One Eye scooped out mouthfuls of the blood-soaked snow, and chewed and tasted and swallowed. This served as a relish, and his hunger increased mightily; but he was too old in the world to forget his caution. He waited. He lay down and waited, while the porcupine grated its teeth and uttered grunts and sobs and occasional sharp little squeals. In a little while, One Eye noticed that the quills were drooping and that a great quivering had set up. The quivering came to an end suddenly. There was a final defiant clash of the long teeth. Then all the quills drooped quite down, and the body relaxed and moved no more.

With a nervous, shrinking paw, One Eye stretched out the porcupine to its full length and turned it over on its back. Nothing had happened. It was surely dead. He studied it intently for a moment, then took a careful grip with his teeth and started off down the stream, partly carrying, partly dragging the porcupine, with head turned to the side so as to avoid stepping on the prickly mass. He recollected something, dropped the burden, and trotted back to where he had left the ptarmigan. He did not hesitate a moment. He knew clearly what was to be done, and this he did by promptly eating the ptarmigan. Then he returned and took up his burden.

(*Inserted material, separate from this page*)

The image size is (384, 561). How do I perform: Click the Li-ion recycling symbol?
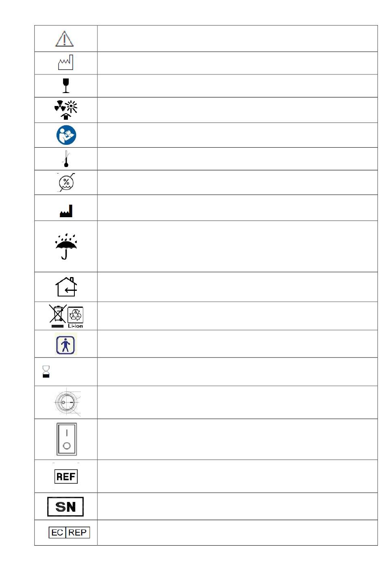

When he dragged the result of his day's hunt into the cave, the she-wolf inspected it, turned her muzzle to him, and lightly licked him on the neck. But the next instant she was warning him away from the cubs with a snarl that was less harsh than usual and that was more apologetic than menacing. Her instinctive fear of the father of her progeny was toning down. He was behaving as a wolf-father should, and manifesting no unholy desire to devour the young lives she had brought into the world.